◆ **TASK DESCRIPTION**: Rewrite the material from its start through the line containing "center [24, 335].", replacing "screenshot" with "image" and changing nothing else; omit the pictures.

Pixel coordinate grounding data
- - - - -

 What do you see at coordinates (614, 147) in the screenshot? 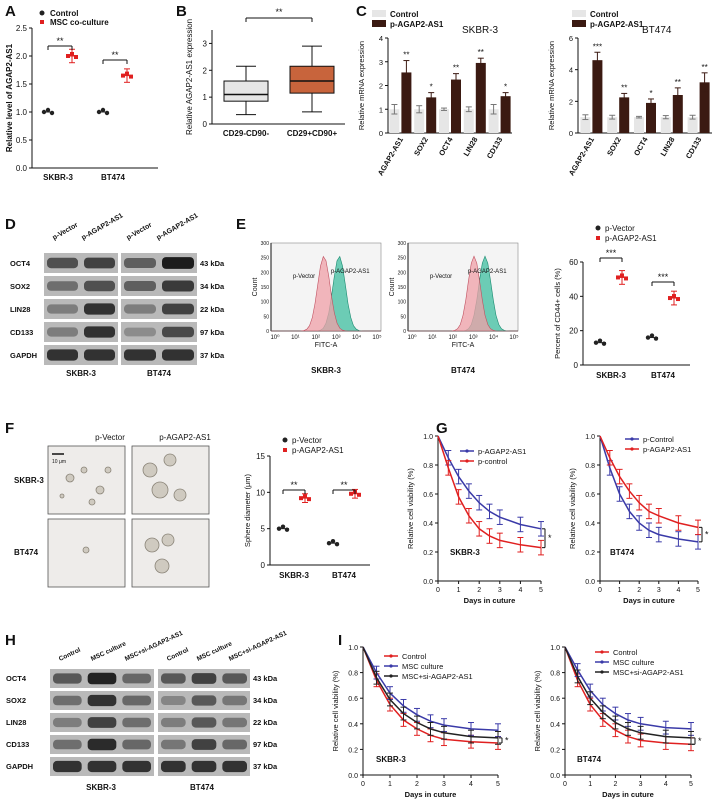
I see `x-category-label: SOX2` at bounding box center [614, 147].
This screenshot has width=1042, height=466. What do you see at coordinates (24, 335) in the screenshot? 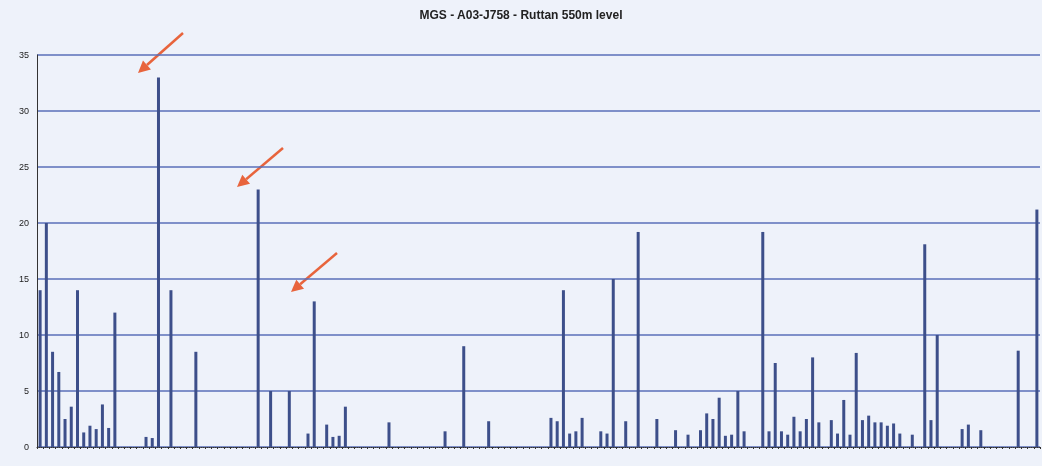
I see `y-tick-label: 10` at bounding box center [24, 335].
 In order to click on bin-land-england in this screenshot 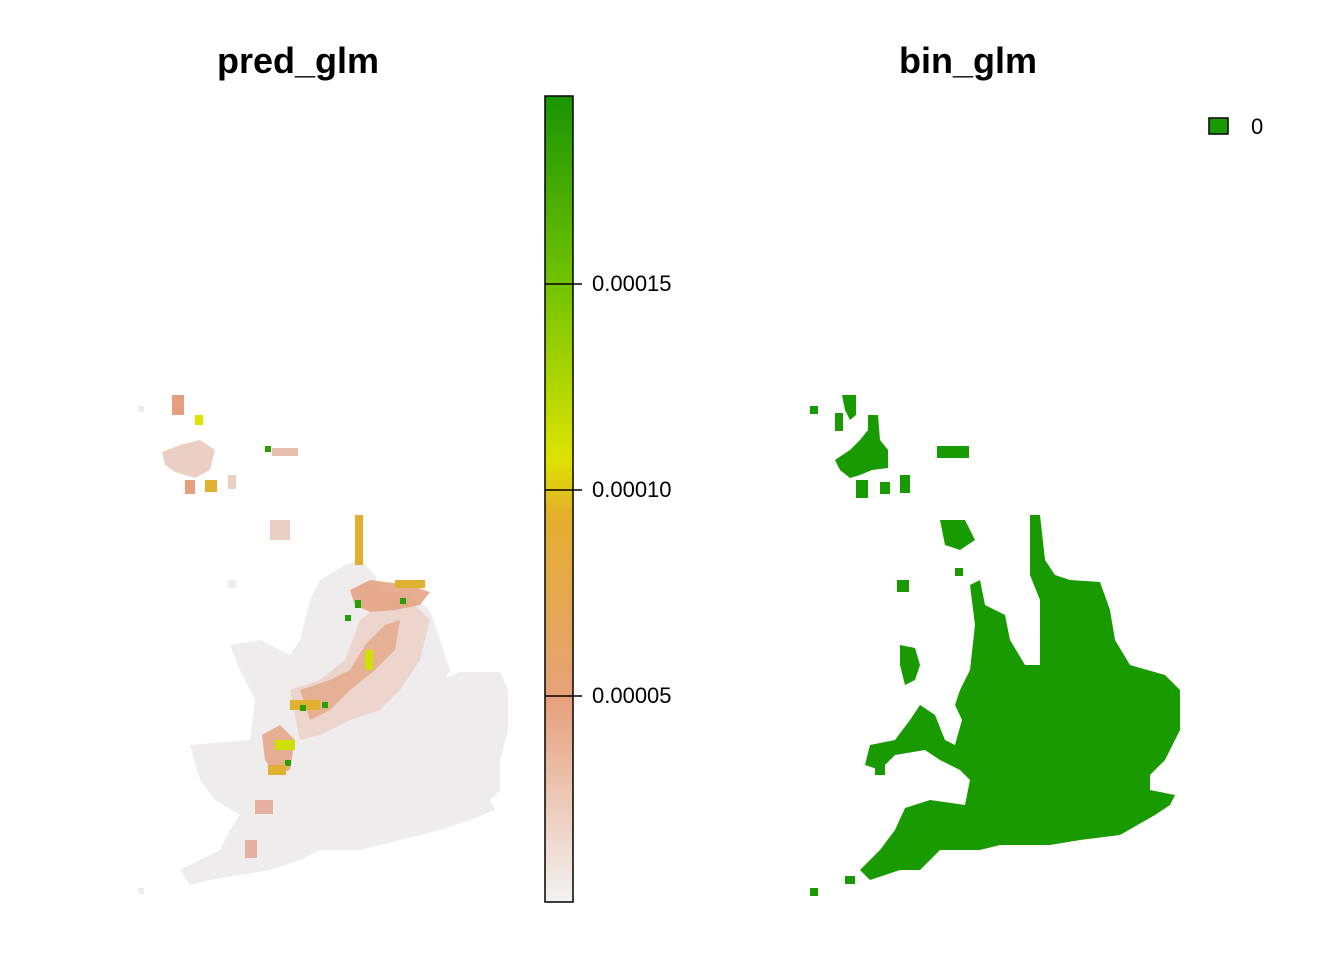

- - - - -

◆ **SOLUTION TO THIS EXERCISE**:
 What do you see at coordinates (614, 147) in the image? 
I see `x-category-label: SOX2` at bounding box center [614, 147].
This image has width=1042, height=466. What do you see at coordinates (24, 335) in the image? 
I see `y-tick-label: 10` at bounding box center [24, 335].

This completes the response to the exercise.